On the basis of our preliminary study, we carried out a detailed systems analysis with a design, construction and logistics concept for the pressure tank, developed a turbine-pump unit, examined how to connect the sphere to the electricity grid, calculated profitability and drew up a roadmap for the system’s technical implementation. The four-week model trials on the scale of 1:10 are starting now in Lake Constance. We will run various tests to check all the details concerning design, installation, configuration of the drivetrain and the electrical system, operation and control, condition monitoring as well as dynamic modeling and simulation of the system as a whole.

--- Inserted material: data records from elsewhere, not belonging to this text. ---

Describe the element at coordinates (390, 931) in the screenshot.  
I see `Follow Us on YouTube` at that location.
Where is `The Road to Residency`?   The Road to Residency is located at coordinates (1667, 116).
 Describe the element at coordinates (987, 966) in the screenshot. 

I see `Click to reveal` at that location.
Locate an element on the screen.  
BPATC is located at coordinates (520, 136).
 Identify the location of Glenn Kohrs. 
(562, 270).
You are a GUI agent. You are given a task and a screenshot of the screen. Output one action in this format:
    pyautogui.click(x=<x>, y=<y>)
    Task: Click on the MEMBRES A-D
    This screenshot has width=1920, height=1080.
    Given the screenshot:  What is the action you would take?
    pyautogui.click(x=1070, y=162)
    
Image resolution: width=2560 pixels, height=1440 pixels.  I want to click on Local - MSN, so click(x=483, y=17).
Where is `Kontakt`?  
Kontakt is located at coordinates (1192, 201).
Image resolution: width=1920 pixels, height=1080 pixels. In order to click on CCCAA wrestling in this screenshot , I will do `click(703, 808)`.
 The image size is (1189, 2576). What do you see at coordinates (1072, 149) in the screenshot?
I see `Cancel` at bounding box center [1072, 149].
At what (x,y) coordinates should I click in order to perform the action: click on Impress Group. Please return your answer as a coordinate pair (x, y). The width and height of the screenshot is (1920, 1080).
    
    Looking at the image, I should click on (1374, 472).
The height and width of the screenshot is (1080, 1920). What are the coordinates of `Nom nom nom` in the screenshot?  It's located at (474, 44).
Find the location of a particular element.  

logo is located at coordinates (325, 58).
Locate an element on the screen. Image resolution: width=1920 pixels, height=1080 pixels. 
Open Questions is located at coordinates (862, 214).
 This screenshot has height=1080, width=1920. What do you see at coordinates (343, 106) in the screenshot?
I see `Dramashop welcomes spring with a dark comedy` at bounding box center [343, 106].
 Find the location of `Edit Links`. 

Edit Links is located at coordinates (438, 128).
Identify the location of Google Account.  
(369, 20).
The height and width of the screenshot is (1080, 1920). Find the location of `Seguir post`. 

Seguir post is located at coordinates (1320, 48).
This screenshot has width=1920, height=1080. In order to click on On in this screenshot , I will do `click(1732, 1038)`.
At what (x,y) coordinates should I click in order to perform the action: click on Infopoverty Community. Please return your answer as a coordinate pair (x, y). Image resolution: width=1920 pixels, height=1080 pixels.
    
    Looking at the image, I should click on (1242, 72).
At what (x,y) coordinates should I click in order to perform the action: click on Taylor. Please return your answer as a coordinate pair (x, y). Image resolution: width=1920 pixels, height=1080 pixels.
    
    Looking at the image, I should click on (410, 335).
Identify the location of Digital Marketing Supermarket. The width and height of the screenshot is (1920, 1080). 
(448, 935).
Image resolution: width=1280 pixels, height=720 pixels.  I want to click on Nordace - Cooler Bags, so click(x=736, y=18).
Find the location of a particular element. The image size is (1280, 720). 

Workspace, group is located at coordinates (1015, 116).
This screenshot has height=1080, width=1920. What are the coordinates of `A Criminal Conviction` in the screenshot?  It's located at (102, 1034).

Matthias Puchta, Project Manager

IWES Head of Division Jochen Bard, who has been involved in marine power research for several years at both international and national level, explains: “With the results from the model trials, we want first of all to look more closely at suitable sites for a demonstration project in Europe. We are aiming at a sphere diameter of 30 meters for the demonstration-scale system. At the moment that’s the most practical size in terms of engineering. What’s already certain is that the system can only be used economically in the sea at depths of about 600-800 meters upwards. Storage capacity with the same volume increases linearly with the depth of the water and at 700 meters is about 20 megawatt hours (MWh) for a 30 m sphere.”

He adds: “There is great potential for the use of marine pumped storage systems in coastal areas, in particular near the coast in highly populated regions too, for example in Norway (Norwegian Trench). But Spain, the USA and Japan also have great potential. With a storage capacity of 20 MWh per sphere and standard technology available today, we can envisage a total electricity storage capacity of 893.000 MWh worldwide. This would make an important and inexpensive contribution to compensating fluctuations in electricity generation from wind and solar power.”